● **Entries provided**:
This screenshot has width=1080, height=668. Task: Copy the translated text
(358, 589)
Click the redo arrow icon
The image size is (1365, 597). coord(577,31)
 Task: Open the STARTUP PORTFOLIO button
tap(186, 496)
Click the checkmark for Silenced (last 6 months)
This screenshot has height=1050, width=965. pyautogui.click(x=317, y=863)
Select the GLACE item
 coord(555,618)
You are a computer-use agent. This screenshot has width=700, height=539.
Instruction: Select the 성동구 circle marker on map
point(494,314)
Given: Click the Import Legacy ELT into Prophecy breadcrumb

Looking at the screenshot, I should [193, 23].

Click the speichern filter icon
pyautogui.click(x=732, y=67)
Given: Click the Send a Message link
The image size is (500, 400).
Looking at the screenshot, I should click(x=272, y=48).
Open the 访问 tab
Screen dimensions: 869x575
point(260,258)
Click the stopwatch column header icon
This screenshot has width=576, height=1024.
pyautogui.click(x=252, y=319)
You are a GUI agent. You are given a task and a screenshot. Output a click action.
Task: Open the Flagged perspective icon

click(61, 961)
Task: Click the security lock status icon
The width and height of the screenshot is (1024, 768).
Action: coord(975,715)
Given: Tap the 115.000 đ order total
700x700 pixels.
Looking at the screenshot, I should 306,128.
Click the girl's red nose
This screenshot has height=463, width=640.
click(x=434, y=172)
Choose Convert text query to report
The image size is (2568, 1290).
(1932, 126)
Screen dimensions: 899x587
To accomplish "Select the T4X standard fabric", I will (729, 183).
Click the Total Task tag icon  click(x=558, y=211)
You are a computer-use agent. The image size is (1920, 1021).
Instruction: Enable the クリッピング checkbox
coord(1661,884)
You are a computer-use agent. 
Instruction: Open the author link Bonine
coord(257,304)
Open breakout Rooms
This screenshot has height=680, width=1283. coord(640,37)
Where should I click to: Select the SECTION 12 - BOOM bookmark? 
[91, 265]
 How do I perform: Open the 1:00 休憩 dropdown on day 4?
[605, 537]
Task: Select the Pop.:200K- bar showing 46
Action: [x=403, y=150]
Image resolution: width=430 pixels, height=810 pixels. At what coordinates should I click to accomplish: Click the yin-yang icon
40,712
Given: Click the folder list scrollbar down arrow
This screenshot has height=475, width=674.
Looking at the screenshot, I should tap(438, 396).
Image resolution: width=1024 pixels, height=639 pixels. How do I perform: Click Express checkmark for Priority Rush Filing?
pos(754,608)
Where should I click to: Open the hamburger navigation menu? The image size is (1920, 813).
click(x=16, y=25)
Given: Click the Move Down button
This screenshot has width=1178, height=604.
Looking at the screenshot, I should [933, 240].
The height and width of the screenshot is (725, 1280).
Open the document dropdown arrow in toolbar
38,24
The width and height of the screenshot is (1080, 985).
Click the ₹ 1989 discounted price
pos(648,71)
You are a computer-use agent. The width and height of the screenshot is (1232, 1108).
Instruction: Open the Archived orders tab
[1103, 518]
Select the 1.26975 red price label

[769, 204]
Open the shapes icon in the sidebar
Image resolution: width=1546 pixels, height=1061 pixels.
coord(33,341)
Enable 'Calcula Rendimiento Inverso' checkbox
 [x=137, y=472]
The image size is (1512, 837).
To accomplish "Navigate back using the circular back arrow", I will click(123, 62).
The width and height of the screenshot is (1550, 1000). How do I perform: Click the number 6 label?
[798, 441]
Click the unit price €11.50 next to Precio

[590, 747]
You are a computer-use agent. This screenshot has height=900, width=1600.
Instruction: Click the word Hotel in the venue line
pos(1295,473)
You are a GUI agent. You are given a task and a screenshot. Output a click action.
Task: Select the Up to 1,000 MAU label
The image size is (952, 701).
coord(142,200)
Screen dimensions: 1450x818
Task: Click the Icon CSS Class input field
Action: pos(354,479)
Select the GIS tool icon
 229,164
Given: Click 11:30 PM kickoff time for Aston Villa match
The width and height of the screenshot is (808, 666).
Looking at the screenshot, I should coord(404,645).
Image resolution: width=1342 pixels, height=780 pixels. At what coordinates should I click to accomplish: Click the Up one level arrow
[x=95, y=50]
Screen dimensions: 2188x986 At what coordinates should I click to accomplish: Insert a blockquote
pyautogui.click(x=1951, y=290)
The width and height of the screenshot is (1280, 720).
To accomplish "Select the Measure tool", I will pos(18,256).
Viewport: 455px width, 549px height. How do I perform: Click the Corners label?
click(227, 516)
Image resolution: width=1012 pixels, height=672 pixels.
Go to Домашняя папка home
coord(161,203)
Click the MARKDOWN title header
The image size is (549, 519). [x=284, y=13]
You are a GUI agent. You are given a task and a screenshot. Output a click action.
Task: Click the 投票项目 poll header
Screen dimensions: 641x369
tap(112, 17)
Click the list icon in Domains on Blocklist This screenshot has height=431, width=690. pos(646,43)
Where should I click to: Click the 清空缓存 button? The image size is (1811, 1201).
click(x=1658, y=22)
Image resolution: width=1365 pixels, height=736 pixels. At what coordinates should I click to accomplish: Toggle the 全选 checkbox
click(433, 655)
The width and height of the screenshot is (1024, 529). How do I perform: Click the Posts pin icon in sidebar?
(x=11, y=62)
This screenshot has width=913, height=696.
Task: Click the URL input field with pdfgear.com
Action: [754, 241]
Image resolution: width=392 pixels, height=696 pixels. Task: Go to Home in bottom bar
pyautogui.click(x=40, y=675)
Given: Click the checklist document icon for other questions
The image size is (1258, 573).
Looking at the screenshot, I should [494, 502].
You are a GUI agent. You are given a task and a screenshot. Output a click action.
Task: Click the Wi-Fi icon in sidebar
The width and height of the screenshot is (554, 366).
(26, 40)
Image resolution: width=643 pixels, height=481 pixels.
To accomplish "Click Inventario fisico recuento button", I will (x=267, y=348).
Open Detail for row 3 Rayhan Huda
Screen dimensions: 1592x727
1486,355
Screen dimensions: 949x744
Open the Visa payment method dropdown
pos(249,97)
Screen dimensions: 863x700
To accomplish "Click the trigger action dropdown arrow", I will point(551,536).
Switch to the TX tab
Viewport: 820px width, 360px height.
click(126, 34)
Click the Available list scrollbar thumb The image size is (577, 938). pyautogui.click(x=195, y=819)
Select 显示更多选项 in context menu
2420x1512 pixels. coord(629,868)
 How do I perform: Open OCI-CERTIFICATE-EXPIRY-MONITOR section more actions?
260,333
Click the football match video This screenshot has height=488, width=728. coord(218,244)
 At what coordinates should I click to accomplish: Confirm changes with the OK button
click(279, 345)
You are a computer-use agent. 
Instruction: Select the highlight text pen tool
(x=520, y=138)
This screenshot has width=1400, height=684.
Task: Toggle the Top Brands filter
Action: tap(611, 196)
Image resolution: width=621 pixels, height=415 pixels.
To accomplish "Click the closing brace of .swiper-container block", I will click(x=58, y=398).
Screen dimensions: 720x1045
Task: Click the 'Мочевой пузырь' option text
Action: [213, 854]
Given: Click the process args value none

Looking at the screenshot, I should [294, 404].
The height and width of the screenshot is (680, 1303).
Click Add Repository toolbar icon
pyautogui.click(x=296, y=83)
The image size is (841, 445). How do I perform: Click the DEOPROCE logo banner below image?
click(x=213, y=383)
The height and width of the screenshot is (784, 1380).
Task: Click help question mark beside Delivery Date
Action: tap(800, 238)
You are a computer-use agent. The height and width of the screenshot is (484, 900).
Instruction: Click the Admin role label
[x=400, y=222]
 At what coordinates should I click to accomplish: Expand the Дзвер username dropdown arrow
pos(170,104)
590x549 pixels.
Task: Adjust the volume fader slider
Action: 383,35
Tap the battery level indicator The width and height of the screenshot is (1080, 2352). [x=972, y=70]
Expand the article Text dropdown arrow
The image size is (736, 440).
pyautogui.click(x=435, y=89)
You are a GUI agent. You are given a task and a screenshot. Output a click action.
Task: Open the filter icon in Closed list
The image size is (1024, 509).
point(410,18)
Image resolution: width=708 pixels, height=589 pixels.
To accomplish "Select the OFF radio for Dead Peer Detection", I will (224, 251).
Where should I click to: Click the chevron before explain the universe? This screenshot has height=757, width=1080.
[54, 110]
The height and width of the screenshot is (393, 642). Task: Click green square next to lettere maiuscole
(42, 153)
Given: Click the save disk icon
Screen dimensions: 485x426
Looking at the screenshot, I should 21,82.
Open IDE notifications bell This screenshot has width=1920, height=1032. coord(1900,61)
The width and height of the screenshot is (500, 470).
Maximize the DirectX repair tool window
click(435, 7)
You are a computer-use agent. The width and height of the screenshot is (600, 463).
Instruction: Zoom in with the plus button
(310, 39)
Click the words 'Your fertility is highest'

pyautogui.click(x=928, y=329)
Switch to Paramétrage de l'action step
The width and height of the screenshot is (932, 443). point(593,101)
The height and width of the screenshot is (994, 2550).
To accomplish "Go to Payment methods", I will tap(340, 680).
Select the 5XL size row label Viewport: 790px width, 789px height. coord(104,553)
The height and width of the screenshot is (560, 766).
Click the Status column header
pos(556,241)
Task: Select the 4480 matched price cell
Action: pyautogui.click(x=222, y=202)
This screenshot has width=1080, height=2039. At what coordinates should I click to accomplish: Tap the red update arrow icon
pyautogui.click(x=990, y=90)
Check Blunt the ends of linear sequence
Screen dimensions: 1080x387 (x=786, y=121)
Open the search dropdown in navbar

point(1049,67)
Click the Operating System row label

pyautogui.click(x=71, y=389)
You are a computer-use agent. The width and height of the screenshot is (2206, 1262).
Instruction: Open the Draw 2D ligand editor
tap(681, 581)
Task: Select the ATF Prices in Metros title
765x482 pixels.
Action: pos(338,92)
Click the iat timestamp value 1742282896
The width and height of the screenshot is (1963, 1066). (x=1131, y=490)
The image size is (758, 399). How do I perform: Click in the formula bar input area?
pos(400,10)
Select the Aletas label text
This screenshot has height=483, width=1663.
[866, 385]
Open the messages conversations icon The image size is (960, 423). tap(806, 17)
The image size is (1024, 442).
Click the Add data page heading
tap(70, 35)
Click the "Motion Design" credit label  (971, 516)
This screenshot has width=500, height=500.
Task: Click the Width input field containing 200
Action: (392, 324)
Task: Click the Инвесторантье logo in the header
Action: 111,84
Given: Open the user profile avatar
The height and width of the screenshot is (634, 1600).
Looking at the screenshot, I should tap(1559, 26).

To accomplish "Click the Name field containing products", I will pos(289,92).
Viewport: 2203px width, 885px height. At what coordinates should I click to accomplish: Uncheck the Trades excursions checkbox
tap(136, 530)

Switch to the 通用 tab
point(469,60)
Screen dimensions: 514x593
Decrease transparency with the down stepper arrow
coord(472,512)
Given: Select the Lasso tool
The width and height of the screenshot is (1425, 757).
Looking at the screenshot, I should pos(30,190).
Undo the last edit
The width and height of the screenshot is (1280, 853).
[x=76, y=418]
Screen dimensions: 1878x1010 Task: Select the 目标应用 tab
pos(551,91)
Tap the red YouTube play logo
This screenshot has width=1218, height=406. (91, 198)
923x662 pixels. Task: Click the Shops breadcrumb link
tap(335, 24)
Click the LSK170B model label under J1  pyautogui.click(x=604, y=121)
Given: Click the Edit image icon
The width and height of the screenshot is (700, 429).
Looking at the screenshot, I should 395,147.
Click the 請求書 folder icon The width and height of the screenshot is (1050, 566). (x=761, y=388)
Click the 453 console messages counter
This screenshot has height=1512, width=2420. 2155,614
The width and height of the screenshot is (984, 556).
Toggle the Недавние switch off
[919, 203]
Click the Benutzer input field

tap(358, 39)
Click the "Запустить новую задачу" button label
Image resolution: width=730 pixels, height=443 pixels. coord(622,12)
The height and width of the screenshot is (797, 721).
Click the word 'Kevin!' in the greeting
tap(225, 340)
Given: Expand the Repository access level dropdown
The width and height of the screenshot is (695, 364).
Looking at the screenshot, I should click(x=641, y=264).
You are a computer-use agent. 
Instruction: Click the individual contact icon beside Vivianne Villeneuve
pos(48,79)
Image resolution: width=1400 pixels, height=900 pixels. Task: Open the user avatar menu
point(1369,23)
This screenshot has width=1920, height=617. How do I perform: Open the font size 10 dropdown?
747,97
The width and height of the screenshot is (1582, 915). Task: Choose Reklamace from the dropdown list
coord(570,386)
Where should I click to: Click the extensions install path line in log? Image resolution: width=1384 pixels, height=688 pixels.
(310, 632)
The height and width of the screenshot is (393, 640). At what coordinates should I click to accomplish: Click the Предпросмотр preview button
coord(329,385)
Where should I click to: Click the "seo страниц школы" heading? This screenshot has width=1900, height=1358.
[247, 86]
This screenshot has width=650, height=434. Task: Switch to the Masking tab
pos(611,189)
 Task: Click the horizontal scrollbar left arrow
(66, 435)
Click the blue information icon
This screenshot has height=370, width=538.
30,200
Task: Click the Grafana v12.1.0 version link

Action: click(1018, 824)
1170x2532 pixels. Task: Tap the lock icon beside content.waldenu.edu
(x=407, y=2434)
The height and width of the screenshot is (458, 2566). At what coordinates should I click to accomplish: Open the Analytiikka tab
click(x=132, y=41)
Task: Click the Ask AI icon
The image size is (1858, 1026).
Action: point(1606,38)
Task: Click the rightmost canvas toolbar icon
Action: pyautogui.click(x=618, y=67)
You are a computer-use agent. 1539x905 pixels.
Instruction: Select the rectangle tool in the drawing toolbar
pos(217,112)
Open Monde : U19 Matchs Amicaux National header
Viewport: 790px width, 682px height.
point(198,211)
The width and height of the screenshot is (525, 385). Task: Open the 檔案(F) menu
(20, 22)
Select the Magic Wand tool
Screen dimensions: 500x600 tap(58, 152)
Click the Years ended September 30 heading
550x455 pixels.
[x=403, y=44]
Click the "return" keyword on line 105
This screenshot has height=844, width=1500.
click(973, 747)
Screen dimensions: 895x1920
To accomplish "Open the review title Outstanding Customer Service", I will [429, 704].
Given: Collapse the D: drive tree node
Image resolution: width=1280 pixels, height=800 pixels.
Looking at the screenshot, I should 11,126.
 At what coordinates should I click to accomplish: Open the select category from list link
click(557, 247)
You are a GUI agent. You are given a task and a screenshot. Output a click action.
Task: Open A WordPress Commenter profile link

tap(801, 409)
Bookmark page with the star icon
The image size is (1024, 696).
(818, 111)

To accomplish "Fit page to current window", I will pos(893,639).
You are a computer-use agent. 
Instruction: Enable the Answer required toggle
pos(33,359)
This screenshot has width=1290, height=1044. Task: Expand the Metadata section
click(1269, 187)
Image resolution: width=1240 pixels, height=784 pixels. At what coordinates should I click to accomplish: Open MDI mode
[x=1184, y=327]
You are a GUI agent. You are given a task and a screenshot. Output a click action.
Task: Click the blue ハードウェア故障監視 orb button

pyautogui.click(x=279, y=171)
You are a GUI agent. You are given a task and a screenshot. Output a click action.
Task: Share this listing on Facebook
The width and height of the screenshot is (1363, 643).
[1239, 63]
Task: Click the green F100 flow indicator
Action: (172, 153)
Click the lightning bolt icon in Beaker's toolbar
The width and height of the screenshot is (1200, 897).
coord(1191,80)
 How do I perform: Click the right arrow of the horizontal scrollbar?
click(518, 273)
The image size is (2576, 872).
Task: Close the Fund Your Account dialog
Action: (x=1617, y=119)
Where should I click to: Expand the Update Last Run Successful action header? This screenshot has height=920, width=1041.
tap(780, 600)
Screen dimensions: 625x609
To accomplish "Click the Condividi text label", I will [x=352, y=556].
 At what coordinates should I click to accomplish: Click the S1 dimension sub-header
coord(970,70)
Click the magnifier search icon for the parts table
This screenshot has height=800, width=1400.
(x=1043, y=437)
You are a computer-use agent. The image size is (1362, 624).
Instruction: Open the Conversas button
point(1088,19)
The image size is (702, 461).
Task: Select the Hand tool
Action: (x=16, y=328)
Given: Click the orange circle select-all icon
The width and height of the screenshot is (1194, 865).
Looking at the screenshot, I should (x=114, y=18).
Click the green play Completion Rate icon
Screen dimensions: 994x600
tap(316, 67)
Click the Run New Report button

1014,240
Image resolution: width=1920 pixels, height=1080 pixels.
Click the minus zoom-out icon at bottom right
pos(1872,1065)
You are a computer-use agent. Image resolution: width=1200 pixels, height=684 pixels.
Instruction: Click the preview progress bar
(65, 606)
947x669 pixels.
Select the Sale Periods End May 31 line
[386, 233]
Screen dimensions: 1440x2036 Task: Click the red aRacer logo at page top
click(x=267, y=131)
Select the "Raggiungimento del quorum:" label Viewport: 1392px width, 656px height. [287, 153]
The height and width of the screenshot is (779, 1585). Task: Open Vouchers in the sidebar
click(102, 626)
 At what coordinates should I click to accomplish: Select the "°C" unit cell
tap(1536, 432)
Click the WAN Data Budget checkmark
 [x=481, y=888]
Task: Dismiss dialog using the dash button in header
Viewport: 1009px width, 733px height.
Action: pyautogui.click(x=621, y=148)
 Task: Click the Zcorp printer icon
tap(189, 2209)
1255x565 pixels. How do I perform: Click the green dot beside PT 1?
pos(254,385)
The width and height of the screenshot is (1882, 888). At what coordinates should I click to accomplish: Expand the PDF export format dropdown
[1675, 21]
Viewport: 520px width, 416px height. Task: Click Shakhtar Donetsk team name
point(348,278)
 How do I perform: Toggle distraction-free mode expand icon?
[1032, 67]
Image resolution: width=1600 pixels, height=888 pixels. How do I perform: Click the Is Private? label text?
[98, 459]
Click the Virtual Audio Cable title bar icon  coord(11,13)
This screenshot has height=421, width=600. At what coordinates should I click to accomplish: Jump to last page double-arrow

● **Goal of the exercise**: Give back the listing exactly, please, from its first line to the line containing "Given: Click the Send a Message link", inclusive, and nothing past that line.

● **Task solution**:
This screenshot has width=1080, height=668. Task: Copy the translated text
(358, 589)
Click the redo arrow icon
The image size is (1365, 597). coord(577,31)
 Task: Open the STARTUP PORTFOLIO button
tap(186, 496)
Click the checkmark for Silenced (last 6 months)
This screenshot has height=1050, width=965. pyautogui.click(x=317, y=863)
Select the GLACE item
 coord(555,618)
You are a computer-use agent. This screenshot has width=700, height=539.
Instruction: Select the 성동구 circle marker on map
point(494,314)
Given: Click the Import Legacy ELT into Prophecy breadcrumb

Looking at the screenshot, I should [193, 23].

Click the speichern filter icon
pyautogui.click(x=732, y=67)
Given: Click the Send a Message link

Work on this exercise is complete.